I pity the poor fool that manages the apartment I rent. I pity the fool
Hi. Sorry. I don't know why the channeling of Mr. T there. Like tattoos and all-night-benders (which often precede the tattoos) it just seemed like a good idea at the time.
Oh, and before I get started today, I want to let y'all know that I've finally updated my website! Yay! And the first excerpt of my May release, The Comeback Kiss, is up! Yay! And there's another excerpt coming soon! Yay!
Sorry. Considering the fact that "Meet me in Reno, July 2005!" has been on my events page since last April... this is a big deal. Hee hee.

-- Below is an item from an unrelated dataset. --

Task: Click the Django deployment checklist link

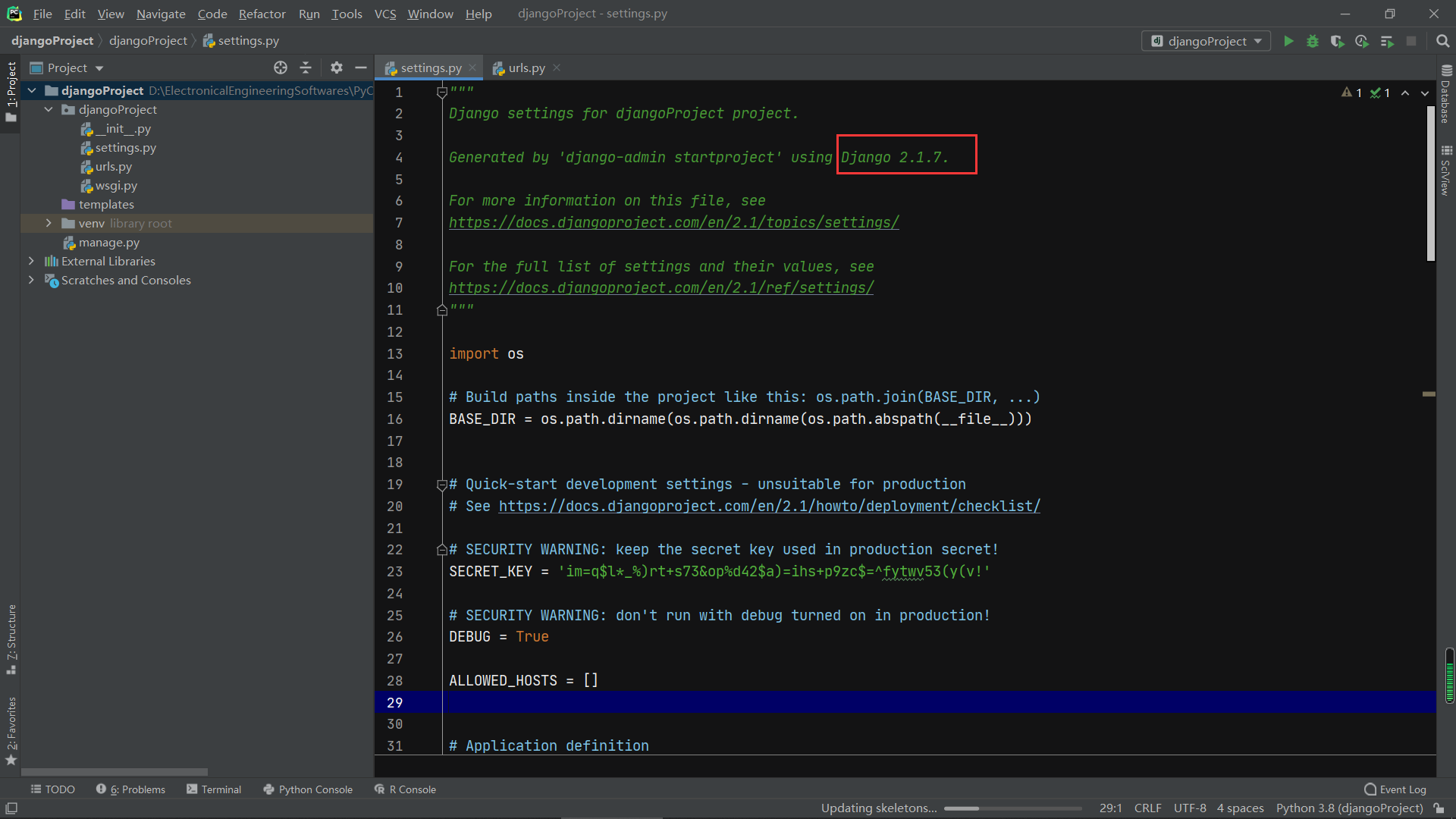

But that's not why I'm here today. I mean, shameless self-promotion is why I'm here, of course, but it's not what I came here to talk about.
I'm here to talk about the toy mouse... that wasn't.

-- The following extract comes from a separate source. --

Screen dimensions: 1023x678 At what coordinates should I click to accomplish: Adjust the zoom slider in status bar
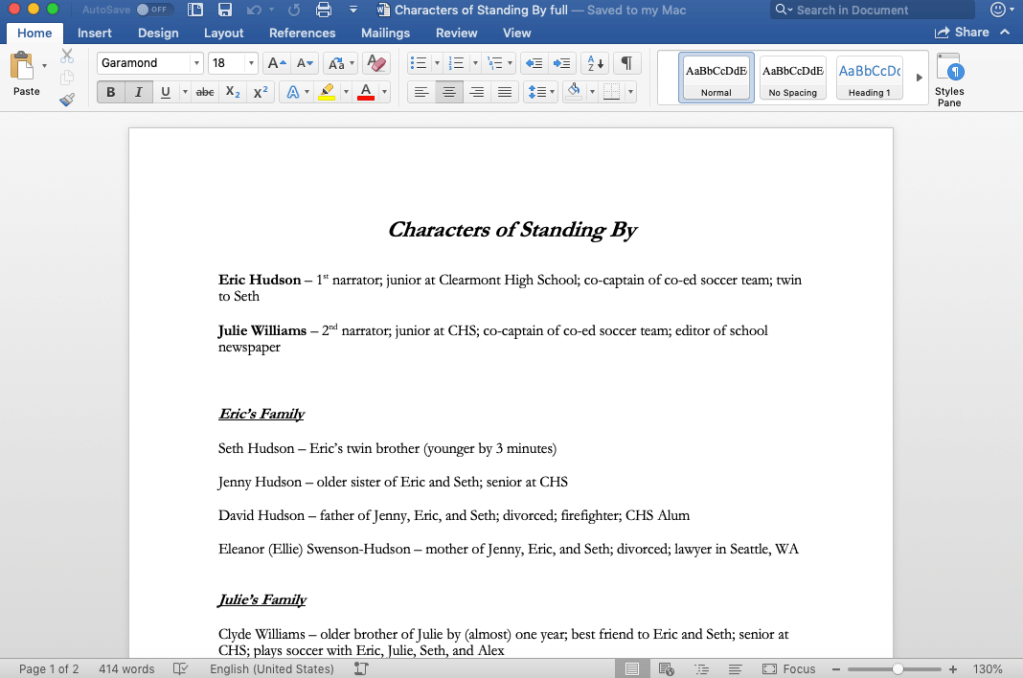pos(898,669)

In 1996, I was single and living in Syracuse and engaging in a string of what would turn out to be really poor dating scenarios. Not that they were bad guys, per se. They just weren't the guy for me. Little did I know that the man I was to someday marry and procreate with was back in Arizona, where I'd left him the year before. Yeah, "oops" doesn't exactly cover that. But, hey, it all turned out well, so let's move on.

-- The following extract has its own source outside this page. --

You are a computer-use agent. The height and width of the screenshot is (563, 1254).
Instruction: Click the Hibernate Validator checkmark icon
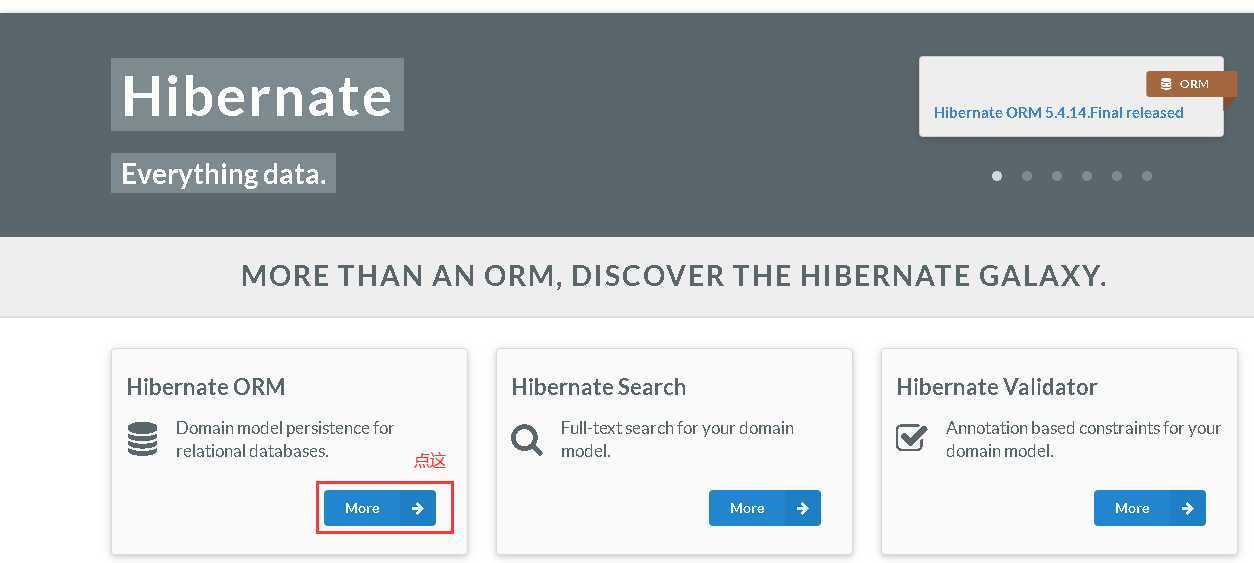coord(911,438)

Anyway, during these single years, I thought it made sense to get a cat. Companionship. Something to care for. And if I ended up alone for the rest of my life, there'd be someone to get drunk and watch depressive doomed-relationship movies with. I did have a roommate, but she had a boyfriend she didn't want to be "technically" living with, so they were at our place every even day, his place every odd day. I was for all intents and purposes living alone half the time, and a cat seemed like the perfect answer. So I went down to the Humane Society looking for a cute, short-hair calico kitten and came home with a black, fluffy cat that crawled on my shoulders and licked my face when I got there. I named her Dashwood. She was lazy, laid back, and let me drape her over my shoulders while I did the dishes.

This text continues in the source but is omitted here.